Gloria vient du New Jersey, je l'ai déjà dit. De Newark pour être plus précis, là même où, si on en croit la légende, l'ancien maire de New York, Rudolph Giuliani, expédiait les clochards de Manhattan en les faisant emmener jusqu'à la gare d'autobus la plus proche, où on leur offrait gracieusement le billet: aller-simple pour le Garden State. And don't come back!

Résultat, au bout de cinq jours, même en vivant dans Harlem, on n'aura vu que trois ou quatre clodos. Ça, ça s'appelle faire le ménage.

– Mais toi, Gloria, pourquoi t'es venue ici?

– Honey, je ne m'en souviens même pas. J'étais tellement bourrée, je n'ai aucune idée de comment j'ai atterri ici. Mais là, la fille qui vit à côté de chez toi, elle m'a donné 60 $ pour que je puisse retourner là-bas.

Là-bas, c'est encore Newark, à quelques dizaines de kilomètres d'ici, et pourtant, en écoutant Gloria, on dirait qu'elle parle de l'Europe de l'Est. Comme quoi la misère humaine ne se satisfait pas de creuser un fossé qui isole du reste du monde les grands brûlés de la vie. En plus, elle dilate la géographie.

– Hey man, t'as une cigarette?

Celui-là s'appelle Donald. Des lunettes en plastique doré, genre Funkadelic, la démarche rapide. Un speedé.

– Tu débarques du train? me demande-t-il en montrant le métro aérien au-dessus de nos têtes, coin 125e et Park.

– Non, non, je loge ici pour la semaine.

– Oh, alors t'es presque un homeboy, ricane-t-il. Tu me la donnes cette cigarette?

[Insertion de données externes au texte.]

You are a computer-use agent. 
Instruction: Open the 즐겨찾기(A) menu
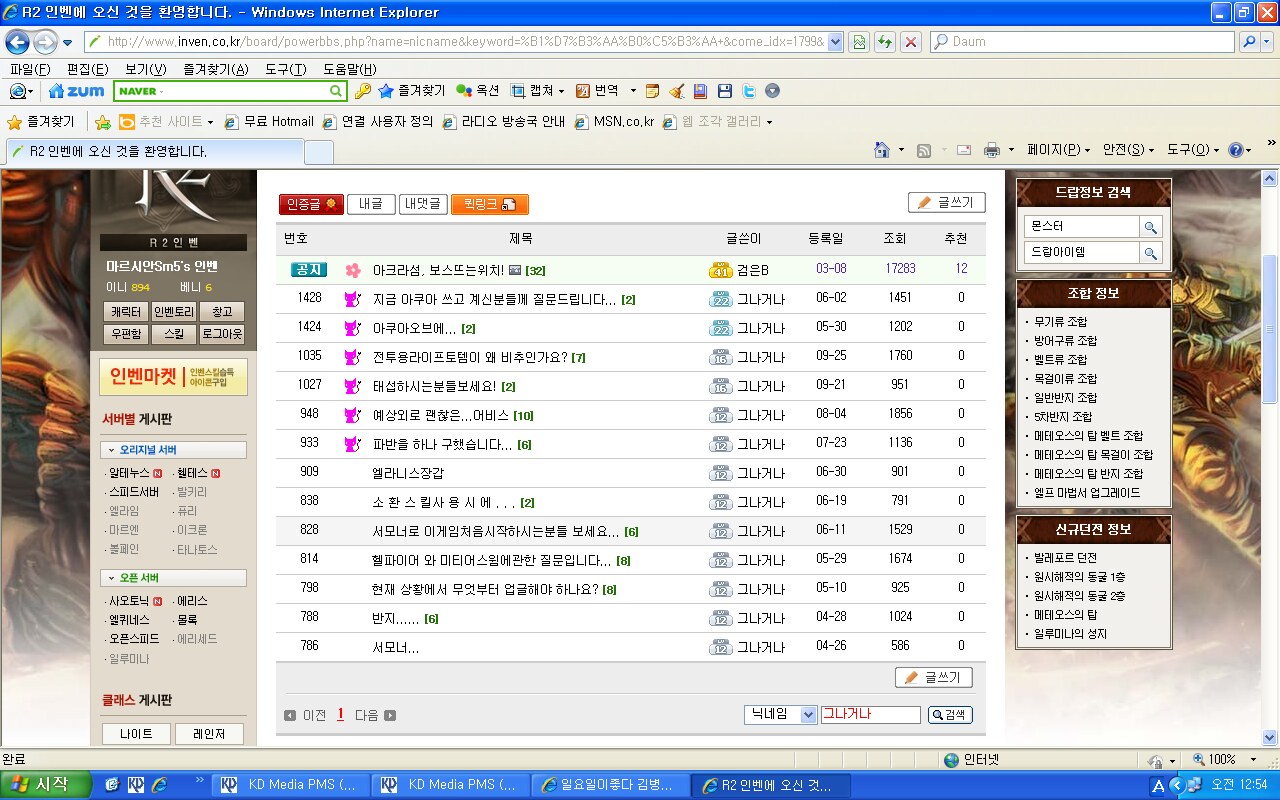click(215, 69)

Harlem, il faut le dire, connaît un regain de vie improbable depuis quelques années. Alors qu'il n'y a pas si longtemps, on ne s'aventurait que rarement au nord de la 120e Rue, de peur d'y être détroussé par les crackheads qui engluaient le coin, le paysage s'est métamorphosé en quartier presque paisible, mais surtout convivial, la chaleur de ses habitants rappelant celle qui caractérise ceux de La Nouvelle-Orléans.

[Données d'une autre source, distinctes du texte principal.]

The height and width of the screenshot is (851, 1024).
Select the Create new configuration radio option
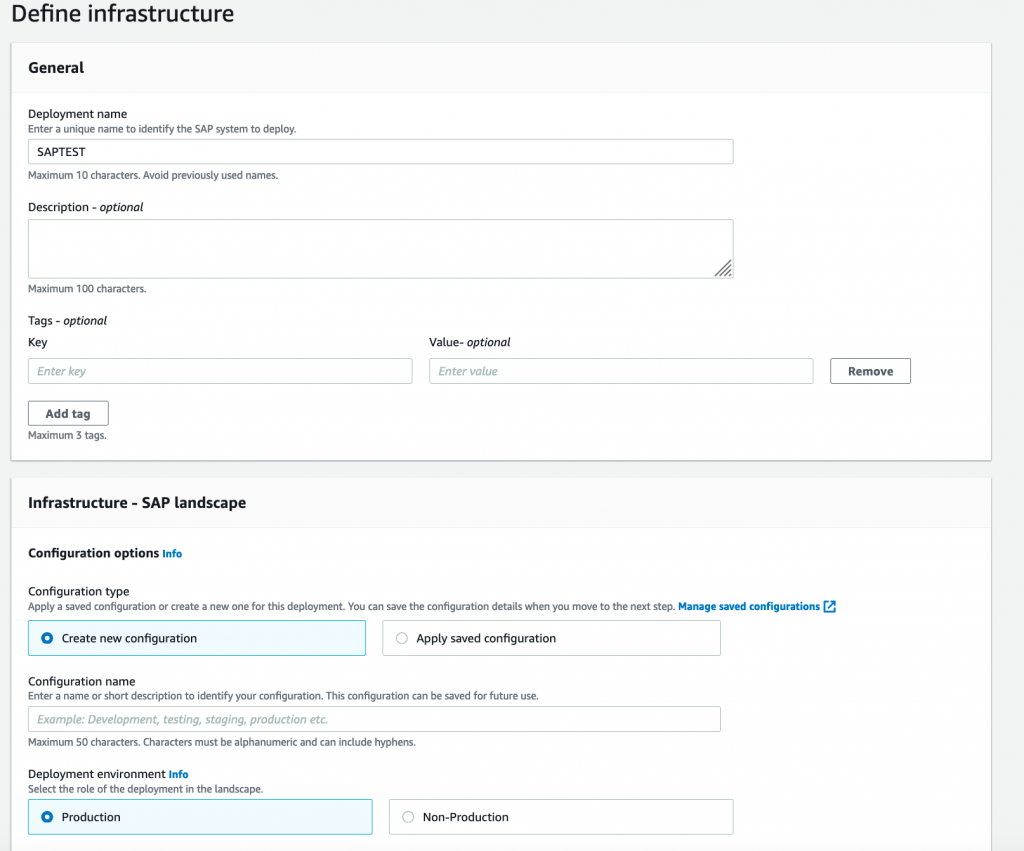pyautogui.click(x=47, y=638)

Pourquoi ce changement? L'arrivée de Bill Clinton, qui a installé son bureau dans le secteur et incité de nombreuses entreprises à faire comme lui, y a largement contribué.

– Hey Donald, t'es content de ce qu'a fait Clinton pour Harlem?

– Ouais, ouais, c'est sûr, c'est bien. Mais j'ai toujours pas de job, ça fait un an que je cherche. Et je pense bien qu'Clinton, il engage que des poules comme stagiaires, dit-il en éclatant d'un rire contagieux.

Autrement, comment est New York, cinq ans après le 11 septembre 2001?

Toujours aussi poétique, et parfois là où l'on s'y attend le moins. Comme à Coney Island, haut lieu du kitsch suranné, où, dès la sortie du métro, le nom des rues renvoie à un univers onirique propre au secteur, qu'on surnomme le Paradis de New York.

Mermaid Avenue, annonce la pancarte qui indique la sortie.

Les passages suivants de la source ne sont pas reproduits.